The district has been implementing Science, Technology, Engineering, Arts, and Mathematics (STEAM) programming in its academic curriculum at all grade levels. It established a nation-wide STEAM and technological partnership with WozED in 2019, allowing Salamanca to become the first public school district in the United States to be a comprehensive K-12 STEAM Pathway District. The district has also partnered with Sky-Op, a US drone technology company and 017A commercial flight licensing.

As part of a $34.7 million capital project, the district constructed and opened a STEAM Center in 2019. The wing includes maker spaces, robotics labs, and classrooms for 3D prototyping, technology, computer aided design, and art.

The district was named a national school of STEM excellence in 2019 at the International Future of Education Technology Conference (FETC) in Miami, Florida. Only three schools in North America earned that distinction.

During the 2020 COVID-19 pandemic, the district used its 3D printing capabilities to produce N95 facemasks for healthcare and front line workers.

==Use of Technology==
Each student is given a mobile laptop device to use at home and school. Each classroom is outfitted with an interactive board, and the district employs a Wi-Fi network that connects all buildings digitally and allows for video conferencing capabilities within and outside the school district.

The district has partnered with TeleMobile Medicine, a mobile physical and mental health services company, to provide students immediate access to healthcare services during the school day.

==Athletics==
The district sponsors 19 teams across a variety of sports for boys and girls in grades 7-12. Salamanca has won 12 sectional football titles and advanced to the state Class C championship game in 1999.

==Salamanca High School==
Salamanca High School is located at 50 Iroquois Drive in Salamanca. The school serves students in grades 8-12. The current principal is Christopher Siebert. The assistant principal is Lynette Magiera.

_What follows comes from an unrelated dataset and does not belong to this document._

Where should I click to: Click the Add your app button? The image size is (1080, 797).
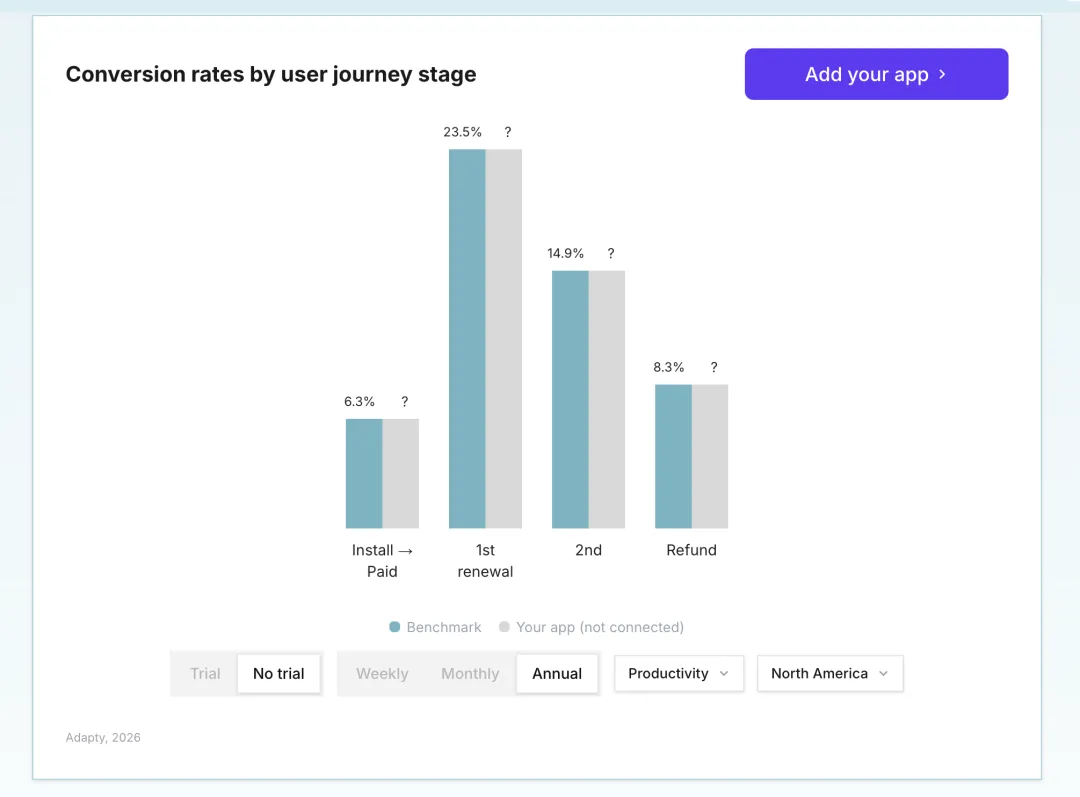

==Seneca Intermediate School==
Seneca Intermediate is located in the district's main campus building at 50 Iroquois Drive in Salamanca. The school serves students in grades 4-7. The current principal is Nicole Beaver.

==Prospect Elementary==
Prospect Elementary School is located at 300 Prospect Avenue in Salamanca. The school serves students in grades Pre-Kindergarten-3. The current principal is Kimberly Oakes.